◆ **Objetivo de la tarea**: Copia tal cual el pasaje del fragmento sobre la militancia kirchnerista que comienza en las palabras "Por Fernando" y concluye después de "denominador común.".

◆ **Fragmento**:
————
La sensación de
angustia es muy fuerte. En muchos "soldados" de Cristina causa
desazón el tener que aceptar una verdad rechazada durante muchos años.
Por Fernando
Gutiérrez
Para los que tienen más de 40 años y conservan el recuerdo
personal de la apasionada militancia izquierdista de hace algunas décadas, lo
que está ocurriendo hoy entre los adherentes al kirchnerismo trae algunas
reminiscencias.
Entre ellas, la del colapso del mundo socialista entre 1989
(cuando cayó el muro de Berlín) y 1991 (cuando se disolvió la Unión Soviética).
Es verdad que los hechos tienen dimensiones diferentes. Pero
también es cierto que en este tipo de acontecimientos disruptivos surge un
denominador común.
Concretamente, se hace manifiesta una sensación de
desamparo, de engaño, de bochorno, de angustia, al haber profesado una fe que se
demostraba falsa.
La misma ingenuidad de reconocer que, recién entonces, se
había aceptado una verdad que se había elegido rechazar durante muchos años.
La misma bronca hacia los "sacerdotes" porque les
habían ocultado hechos que ahora los humillaban. El mismo dolor por ver que se
terminaron las verdades inmutables.
Pero no sólo se trata -como hace tres décadas fue la desazón
por el fracaso comunista- de tener que aceptar la evidencia de que el
kirchnerismo fue un gobierno corrupto en su esencia.
Hay, al mismo tiempo, una nostalgia por la ingenuidad
perdida. Precisamente esto es lo que están expresando en estos días los
militantes K.
Desde los más connotados, como el filósofo Ricardo Forster,
pasando por gran cantidad de actores, como Pablo Echarri o Gerardo Romano, el
comediante Dady Brieva, el periodista Diego Brancatelli hasta los miles de
militantes anónimos que se manifiestan en las redes sociales.
————
◆ **Datos proporcionados**:
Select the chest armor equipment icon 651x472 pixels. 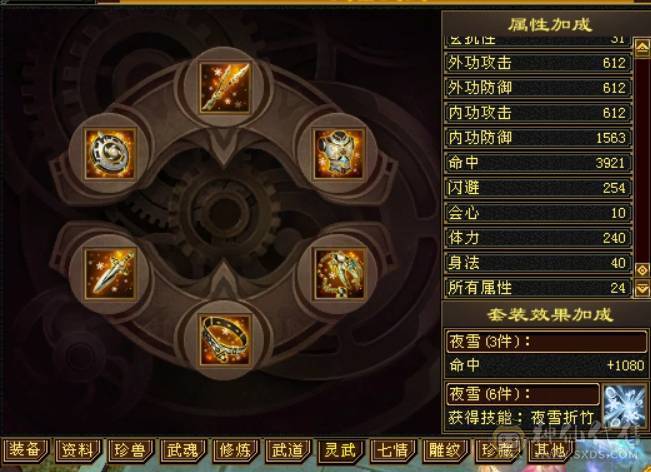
————
◆ **Ejercicio resuelto**:
Por Fernando
Gutiérrez
Para los que tienen más de 40 años y conservan el recuerdo
personal de la apasionada militancia izquierdista de hace algunas décadas, lo
que está ocurriendo hoy entre los adherentes al kirchnerismo trae algunas
reminiscencias.
Entre ellas, la del colapso del mundo socialista entre 1989
(cuando cayó el muro de Berlín) y 1991 (cuando se disolvió la Unión Soviética).
Es verdad que los hechos tienen dimensiones diferentes. Pero
también es cierto que en este tipo de acontecimientos disruptivos surge un
denominador común.